◆ 提供テキスト:
生理痛で悩んでいるのはあなただけではありません。およそ8割の女性が、程度の差はあれ生理痛の痛みに苦しんでいます。では、どういう痛みだったら、婦人科に相談したほうがよいのでしょうか?そのポイントは、

• 鎮痛剤が手放せない
• 生理のたびに痛みがひどくなる

時々、鎮痛剤を飲めばいい程度の生理痛は、生まれつきの体質や、年齢が若くて子宮や卵巣の機能が整っていないために起こるものが多いといわれています。その場合、年齢が進むにつれて、症状が軽くなるケースも見られます。しかし、鎮痛剤が手放せない、あるいは生理のたびにだんだんひどくなる生理痛、医学的には、「寝込んでしまうほどひどい生理痛」「鎮痛剤を飲まないと我慢できない生理痛」を「月経困難症」と呼んでいます。

月経困難症の原因

月経直前または月経開始とともに、下腹部痛、腰痛、嘔吐、吐き気、頭痛、むくみ、イライラ、眠気、憂鬱、疲労、脱力感などが強く表れ、日常生活に支障を来たす状態を月経困難症といいます。診断は問診により症状をお伺いし、子宮内超音波検査による原因となる疾患がないかどうかを調べます。

◆ 利用可能な記録:
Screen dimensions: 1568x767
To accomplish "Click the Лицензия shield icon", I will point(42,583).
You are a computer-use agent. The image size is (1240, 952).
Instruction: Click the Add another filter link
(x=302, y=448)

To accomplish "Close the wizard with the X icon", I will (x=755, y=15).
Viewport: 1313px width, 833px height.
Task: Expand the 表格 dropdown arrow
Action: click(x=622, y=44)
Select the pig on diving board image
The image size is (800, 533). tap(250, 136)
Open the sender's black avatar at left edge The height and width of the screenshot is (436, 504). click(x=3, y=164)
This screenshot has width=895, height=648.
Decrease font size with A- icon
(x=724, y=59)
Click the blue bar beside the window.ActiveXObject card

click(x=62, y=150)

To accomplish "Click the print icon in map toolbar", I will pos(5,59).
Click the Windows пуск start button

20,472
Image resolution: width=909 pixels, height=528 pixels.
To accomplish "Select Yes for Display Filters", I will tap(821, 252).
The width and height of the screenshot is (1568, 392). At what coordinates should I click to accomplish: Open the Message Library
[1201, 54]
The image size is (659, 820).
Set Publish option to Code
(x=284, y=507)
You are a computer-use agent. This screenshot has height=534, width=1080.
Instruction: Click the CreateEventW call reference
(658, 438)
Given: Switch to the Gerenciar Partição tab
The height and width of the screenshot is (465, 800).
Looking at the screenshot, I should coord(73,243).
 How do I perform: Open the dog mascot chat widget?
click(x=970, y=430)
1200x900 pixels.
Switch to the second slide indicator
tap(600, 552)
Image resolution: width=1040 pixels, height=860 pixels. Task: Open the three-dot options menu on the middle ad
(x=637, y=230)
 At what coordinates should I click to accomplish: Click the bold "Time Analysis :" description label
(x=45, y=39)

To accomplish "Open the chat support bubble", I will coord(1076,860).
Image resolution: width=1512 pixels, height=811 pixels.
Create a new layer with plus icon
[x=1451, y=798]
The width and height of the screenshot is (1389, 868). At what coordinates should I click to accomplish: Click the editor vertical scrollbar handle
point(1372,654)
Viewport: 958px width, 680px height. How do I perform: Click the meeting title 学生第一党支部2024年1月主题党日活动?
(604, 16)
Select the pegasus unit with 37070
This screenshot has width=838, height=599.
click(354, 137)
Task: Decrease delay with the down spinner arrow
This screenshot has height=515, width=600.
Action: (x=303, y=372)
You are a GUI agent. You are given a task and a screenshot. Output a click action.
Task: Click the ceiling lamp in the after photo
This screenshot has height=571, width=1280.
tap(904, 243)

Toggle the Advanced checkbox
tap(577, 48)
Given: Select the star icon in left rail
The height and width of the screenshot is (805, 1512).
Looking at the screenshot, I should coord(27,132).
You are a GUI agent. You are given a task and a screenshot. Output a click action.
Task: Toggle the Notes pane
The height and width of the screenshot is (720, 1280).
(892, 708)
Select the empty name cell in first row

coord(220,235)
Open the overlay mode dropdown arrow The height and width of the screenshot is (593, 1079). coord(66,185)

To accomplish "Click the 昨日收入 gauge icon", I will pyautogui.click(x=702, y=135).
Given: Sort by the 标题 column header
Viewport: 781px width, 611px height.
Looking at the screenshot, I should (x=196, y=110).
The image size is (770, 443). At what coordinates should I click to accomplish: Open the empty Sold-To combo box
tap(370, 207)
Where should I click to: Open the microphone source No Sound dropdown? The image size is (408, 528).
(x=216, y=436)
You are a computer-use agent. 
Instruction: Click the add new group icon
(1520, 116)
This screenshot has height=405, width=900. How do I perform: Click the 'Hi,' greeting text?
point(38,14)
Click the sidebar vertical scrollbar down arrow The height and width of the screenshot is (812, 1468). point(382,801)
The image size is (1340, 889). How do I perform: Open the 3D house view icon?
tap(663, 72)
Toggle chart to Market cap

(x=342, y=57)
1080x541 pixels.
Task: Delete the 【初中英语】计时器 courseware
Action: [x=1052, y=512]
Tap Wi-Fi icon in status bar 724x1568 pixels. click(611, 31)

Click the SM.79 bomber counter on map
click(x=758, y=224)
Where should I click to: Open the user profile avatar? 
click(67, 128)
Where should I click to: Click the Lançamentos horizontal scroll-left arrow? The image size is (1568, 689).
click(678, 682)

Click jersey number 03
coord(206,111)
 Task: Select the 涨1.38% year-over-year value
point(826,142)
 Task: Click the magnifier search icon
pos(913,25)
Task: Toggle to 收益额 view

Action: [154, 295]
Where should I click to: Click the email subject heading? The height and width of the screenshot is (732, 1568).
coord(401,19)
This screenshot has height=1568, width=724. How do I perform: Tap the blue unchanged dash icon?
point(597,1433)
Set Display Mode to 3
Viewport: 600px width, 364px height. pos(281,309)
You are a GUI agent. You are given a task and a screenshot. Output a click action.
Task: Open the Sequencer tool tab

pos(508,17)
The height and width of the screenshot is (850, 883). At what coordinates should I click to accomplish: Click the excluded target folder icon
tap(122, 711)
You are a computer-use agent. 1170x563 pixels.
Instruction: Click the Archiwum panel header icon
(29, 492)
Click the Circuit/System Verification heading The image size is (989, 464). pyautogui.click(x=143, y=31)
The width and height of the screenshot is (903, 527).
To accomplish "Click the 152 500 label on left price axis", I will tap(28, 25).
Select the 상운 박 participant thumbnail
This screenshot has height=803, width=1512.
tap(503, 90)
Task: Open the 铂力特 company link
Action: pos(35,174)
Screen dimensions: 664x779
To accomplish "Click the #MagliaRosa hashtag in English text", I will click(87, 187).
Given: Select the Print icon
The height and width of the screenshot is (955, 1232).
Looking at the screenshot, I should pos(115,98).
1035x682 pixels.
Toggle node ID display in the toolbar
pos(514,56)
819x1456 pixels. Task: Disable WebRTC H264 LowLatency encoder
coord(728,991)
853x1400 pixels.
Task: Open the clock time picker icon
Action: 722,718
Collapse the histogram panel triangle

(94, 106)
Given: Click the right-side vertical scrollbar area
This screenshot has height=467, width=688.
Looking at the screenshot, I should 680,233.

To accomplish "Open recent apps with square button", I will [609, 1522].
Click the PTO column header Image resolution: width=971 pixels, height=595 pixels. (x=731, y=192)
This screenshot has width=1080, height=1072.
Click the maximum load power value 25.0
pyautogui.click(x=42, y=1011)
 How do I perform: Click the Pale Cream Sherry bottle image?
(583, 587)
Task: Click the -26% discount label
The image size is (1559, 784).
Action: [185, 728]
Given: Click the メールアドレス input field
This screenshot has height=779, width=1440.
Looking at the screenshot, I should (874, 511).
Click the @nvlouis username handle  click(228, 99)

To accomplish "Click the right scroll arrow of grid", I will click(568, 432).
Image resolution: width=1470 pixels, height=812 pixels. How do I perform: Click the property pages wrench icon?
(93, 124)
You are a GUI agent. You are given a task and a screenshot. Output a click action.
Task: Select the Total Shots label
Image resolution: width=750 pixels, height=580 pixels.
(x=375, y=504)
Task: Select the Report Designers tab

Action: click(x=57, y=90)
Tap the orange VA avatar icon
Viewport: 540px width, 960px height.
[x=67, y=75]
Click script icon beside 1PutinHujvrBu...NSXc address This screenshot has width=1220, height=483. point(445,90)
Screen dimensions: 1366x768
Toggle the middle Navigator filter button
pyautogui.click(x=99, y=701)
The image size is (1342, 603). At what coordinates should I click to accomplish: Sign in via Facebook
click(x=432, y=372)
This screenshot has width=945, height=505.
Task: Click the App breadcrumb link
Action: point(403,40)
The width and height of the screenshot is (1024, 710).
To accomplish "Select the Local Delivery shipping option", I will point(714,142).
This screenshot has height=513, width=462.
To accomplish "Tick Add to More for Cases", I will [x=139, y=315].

◆ 課題の詳細:
生理痛に関する文章の内容を2文にまとめよ。 記録は別の出典から取られたものである。

◆ 最終解答:
およそ8割の女性が生理痛に苦しんでおり、鎮痛剤が手放せない、または生理のたびに痛みがひどくなる場合は婦人科に相談したほうがよく、寝込むほどひどい生理痛や鎮痛剤なしでは我慢できない生理痛は医学的に月経困難症と呼ばれる。月経困難症は月経直前または月経開始とともに下腹部痛や腰痛、頭痛などが強く表れて日常生活に支障を来たす状態で、問診で症状を聞き、子宮内超音波検査で原因となる疾患の有無を調べて診断する。